• _Work required_
Write out exactly the lines below that run from the one containing "Click the Custom" through the one containing "Open the results", both included, with no other lines.

Saved data entries
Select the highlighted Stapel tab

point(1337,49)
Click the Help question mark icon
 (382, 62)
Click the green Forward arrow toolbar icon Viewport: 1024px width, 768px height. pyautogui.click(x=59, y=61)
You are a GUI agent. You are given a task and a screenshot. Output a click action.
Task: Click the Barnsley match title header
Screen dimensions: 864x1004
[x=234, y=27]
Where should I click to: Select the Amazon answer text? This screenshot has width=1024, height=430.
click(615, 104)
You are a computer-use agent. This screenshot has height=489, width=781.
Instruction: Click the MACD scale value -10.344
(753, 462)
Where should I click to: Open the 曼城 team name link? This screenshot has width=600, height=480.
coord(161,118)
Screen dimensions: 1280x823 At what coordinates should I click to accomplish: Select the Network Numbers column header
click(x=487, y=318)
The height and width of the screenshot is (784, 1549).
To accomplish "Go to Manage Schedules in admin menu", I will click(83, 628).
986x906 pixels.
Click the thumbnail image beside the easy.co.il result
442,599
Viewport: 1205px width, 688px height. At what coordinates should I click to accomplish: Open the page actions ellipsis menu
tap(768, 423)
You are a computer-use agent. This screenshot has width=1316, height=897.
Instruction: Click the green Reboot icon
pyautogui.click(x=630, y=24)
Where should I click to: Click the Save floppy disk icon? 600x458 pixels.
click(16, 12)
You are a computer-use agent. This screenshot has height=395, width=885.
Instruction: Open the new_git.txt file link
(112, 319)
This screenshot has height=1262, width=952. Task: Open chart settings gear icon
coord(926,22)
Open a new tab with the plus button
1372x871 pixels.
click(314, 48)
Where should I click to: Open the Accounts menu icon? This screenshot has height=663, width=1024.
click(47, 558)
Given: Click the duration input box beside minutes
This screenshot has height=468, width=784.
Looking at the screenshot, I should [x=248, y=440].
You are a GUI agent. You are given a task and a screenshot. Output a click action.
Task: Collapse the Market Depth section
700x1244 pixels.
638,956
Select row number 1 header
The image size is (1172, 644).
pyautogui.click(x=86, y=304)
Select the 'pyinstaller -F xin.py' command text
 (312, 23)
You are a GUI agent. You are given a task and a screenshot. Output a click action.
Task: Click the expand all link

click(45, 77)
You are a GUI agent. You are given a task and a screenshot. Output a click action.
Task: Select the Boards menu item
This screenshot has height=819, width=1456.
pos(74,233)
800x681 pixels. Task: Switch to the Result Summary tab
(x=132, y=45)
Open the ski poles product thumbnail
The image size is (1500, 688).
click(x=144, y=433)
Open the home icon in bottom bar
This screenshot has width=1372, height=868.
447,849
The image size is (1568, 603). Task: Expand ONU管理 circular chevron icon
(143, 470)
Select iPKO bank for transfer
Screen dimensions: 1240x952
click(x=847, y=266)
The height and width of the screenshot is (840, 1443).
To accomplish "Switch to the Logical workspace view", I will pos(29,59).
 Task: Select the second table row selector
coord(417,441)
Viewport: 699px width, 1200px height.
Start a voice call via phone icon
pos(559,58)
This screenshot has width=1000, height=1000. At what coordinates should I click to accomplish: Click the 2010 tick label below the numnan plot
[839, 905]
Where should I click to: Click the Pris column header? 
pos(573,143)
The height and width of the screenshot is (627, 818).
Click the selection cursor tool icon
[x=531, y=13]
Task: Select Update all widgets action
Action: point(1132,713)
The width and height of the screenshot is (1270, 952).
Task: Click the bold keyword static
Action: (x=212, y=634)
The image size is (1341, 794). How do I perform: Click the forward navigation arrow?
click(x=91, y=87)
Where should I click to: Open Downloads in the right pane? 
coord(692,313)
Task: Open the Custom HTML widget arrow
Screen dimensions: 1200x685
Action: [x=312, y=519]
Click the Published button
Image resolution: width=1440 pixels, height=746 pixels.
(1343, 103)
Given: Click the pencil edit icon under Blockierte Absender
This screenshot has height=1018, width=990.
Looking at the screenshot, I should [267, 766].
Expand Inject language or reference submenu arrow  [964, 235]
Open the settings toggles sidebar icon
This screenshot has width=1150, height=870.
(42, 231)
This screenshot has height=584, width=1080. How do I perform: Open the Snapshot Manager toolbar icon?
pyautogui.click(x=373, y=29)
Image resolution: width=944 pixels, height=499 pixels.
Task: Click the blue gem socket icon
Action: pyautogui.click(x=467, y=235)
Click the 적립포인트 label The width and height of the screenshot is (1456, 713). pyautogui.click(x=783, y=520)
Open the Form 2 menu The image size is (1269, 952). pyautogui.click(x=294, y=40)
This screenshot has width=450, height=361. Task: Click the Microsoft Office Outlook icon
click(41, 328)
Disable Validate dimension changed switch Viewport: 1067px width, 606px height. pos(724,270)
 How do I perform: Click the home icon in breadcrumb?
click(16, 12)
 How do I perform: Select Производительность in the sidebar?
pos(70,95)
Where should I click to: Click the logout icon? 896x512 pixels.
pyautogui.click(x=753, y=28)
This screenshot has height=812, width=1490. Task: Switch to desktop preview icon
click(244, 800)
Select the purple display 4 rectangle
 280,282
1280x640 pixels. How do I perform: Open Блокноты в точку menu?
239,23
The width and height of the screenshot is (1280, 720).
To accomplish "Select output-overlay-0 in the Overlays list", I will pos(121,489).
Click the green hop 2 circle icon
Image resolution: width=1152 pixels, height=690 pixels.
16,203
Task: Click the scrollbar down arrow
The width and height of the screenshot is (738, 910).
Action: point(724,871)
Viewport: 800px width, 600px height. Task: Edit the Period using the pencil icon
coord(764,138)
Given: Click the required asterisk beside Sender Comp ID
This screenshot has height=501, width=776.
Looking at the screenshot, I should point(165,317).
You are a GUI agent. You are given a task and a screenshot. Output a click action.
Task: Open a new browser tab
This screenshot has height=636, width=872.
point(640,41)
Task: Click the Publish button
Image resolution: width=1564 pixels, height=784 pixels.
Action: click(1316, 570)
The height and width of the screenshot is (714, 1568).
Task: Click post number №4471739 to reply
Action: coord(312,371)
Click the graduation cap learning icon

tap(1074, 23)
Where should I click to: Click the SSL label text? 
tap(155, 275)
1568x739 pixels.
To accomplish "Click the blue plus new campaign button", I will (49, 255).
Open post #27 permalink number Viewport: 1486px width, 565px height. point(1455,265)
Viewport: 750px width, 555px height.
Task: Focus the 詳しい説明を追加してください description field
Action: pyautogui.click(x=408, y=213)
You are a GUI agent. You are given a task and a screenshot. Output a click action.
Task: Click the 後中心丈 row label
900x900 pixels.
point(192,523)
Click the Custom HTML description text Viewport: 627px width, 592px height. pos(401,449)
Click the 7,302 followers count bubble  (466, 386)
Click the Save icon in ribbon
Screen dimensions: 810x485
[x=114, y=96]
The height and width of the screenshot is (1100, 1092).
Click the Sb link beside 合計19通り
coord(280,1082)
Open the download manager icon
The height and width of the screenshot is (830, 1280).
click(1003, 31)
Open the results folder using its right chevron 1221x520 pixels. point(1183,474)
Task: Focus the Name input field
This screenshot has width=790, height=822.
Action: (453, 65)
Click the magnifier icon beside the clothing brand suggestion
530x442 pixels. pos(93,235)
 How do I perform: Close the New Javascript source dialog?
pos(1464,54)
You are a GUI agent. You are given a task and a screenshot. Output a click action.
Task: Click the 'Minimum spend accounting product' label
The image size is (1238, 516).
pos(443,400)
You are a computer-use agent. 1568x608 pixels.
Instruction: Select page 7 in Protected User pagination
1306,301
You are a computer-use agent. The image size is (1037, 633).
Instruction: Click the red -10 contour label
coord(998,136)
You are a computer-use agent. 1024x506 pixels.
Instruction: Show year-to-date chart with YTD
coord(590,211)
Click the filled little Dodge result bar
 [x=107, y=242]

• _Output of the task_
Click the Custom HTML description text Viewport: 627px width, 592px height. pos(401,449)
Click the 7,302 followers count bubble  (466, 386)
Click the Save icon in ribbon
Screen dimensions: 810x485
[x=114, y=96]
The height and width of the screenshot is (1100, 1092).
Click the Sb link beside 合計19通り
coord(280,1082)
Open the download manager icon
The height and width of the screenshot is (830, 1280).
click(1003, 31)
Open the results folder using its right chevron 1221x520 pixels. point(1183,474)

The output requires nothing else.